A data center architecture team is designing their next-generation AI accelerator — a 5 nm chip running at 1.5 GHz on standard silicon. Their current server air cooling (h = 1,000 W/m²K) has them at the thermal limit. They can't pack more gates without overheating.
They're evaluating a $2M data center retrofit to upgrade from air cooling to direct liquid cooling (h = 20,000 W/m²K) for their 10,000-unit fleet. The assumption: 20× more aggressive cooling should unlock significantly more compute density.
Aethermor's model suggests this assumption is wrong.
| Cooling Solution | h (W/m²K) | Max Density | Gain |
|---|---|---|---|
| Server air (current) | 1,000 | 3.984 × 10⁷ | — |
| Direct liquid ($2M retrofit) | 20,000 | 3.996 × 10⁷ | 0.3% |
| Exotic direct-die (theoretical) | 50,000 | 4.015 × 10⁷ | 0.8% |
20× more aggressive cooling buys 0.3% more compute density.
Why? Silicon's thermal conductivity (148 W/m·K) creates an irreducible conduction floor. Heat cannot leave the die interior fast enough, regardless of how aggressively you cool the surface.

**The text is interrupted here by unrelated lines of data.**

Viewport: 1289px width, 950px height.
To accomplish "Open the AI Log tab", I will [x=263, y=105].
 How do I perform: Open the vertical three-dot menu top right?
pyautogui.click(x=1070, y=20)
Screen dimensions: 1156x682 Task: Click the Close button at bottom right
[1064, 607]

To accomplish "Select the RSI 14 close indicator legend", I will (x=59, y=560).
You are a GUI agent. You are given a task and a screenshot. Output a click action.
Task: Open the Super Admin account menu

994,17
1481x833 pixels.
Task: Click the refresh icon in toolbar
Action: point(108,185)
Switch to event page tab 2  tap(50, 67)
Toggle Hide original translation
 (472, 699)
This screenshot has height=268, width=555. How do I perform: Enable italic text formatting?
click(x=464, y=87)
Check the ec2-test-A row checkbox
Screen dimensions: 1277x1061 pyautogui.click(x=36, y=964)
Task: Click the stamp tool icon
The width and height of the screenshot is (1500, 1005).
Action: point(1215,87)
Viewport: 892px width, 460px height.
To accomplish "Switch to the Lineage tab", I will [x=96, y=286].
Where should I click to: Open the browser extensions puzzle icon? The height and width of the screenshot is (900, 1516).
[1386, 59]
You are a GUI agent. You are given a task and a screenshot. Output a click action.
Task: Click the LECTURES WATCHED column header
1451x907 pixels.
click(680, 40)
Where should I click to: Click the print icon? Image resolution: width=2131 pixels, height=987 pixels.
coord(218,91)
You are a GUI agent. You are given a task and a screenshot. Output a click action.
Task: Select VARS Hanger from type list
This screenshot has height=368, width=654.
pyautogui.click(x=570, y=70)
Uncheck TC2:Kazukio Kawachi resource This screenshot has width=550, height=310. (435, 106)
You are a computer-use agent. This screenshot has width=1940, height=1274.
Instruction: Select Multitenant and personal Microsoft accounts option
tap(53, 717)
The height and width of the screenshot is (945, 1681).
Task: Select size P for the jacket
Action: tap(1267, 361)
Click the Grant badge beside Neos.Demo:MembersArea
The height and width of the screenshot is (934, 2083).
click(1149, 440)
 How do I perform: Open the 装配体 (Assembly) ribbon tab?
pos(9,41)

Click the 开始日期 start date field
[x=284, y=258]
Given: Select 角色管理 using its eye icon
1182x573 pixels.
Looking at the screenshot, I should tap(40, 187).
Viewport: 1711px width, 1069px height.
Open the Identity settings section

The convective resistance (surface → coolant) is already tiny relative to the conductive resistance (die interior → surface). Making it tinier changes almost nothing.
| Substrate + Cooling | k (W/m·K) | Max Density | vs Si+Air | vs Si+Liquid |
|---|---|---|---|---|
| Diamond + air | 2,200 | 6.840 × 10⁸ | 17.2× | 17.1× |
| SiC + air | 490 | 1.324 × 10⁸ | 3.3× | 3.3× |
| GaN + air | 130 | 7.792 × 10⁷ | 2.0× | 2.0× |
| Silicon + air | 148 | 3.984 × 10⁷ | 1.0× | 1.0× |
SiC with the same cheap air cooling gives 232% more density — and 3.3× more than silicon with the expensive liquid cooling upgrade.
The decision is unambiguous: don't retrofit the data center. Change the substrate. SiC + air >> Si + liquid.
Even without changing substrate or cooling, the team can gain 47% more throughput by redistributing compute density across their SoC blocks:
| Block | Current Density | Optimized Density | Headroom |
|---|---|---|---|
| GPU cluster | 10,000 | 6,994 (↓ 0.7×) | 1.0× (bottleneck) |
| L3 cache | 8,000 | 139,876 (↑ 17.5×) | 26.2× |
| I/O complex | 2,000 | 19,206 (↑ 9.6×) | 14.4× |
The GPU is at the thermal wall. The L3 cache has 26× thermal headroom. The optimizer shifts compute density from the GPU to the cache and I/O blocks, yielding 47% more total throughput with zero hardware changes.
Critical insight: The 200 W power budget is not the constraint. Only 10.2 W is used. The binding constraint is thermal, not electrical. Adding more power capacity does nothing.
An experienced thermal engineer knows qualitatively that "more cooling has diminishing returns" and "some blocks run hotter than others." What they typically don't have without significant manual work is:
- Quantified futility — knowing that 20× cooling gains exactly 0.3% density, not "a little" or "not much"
- Cross-material comparison — knowing that SiC + air beats Si + liquid by 3.3×, not just "substrate matters"
- Optimal redistribution — knowing the L3 cache can absorb 17.5× more density and that the throughput gain is exactly 47%, not just "move compute away from the hot block"
Getting these numbers from COMSOL or HotSpot requires setting up separate models for each material and cooling configuration (typically 1-2 days of engineering time per configuration). Aethermor produces all three conclusions from a single API in 10 seconds.
python benchmarks/case_study_cooling_decision.pyThe script prints every number shown above, computed live from Aethermor's physics models. No hardcoded results — change the parameters (tech node, frequency, cooling, materials) and see how the conclusions shift.
Proves: Aethermor surfaces quantitative engineering conclusions from first principles that are non-trivial to obtain from existing tools. The physics (Fourier conduction, conduction floor, combined conduction+convection models) is well-established and validated against published data (see VALIDATION.md).
Does not prove: That the specific dollar amounts or density numbers apply to any particular chip design. Real chips have layout-dependent effects, non-uniform heat spreading, and manufacturing variation that this model does not capture. Aethermor is for architecture-stage exploration — the stage where you decide whether to invest in liquid cooling or substrate changes, before committing to the detailed CAD and fabrication work that would confirm the exact numbers.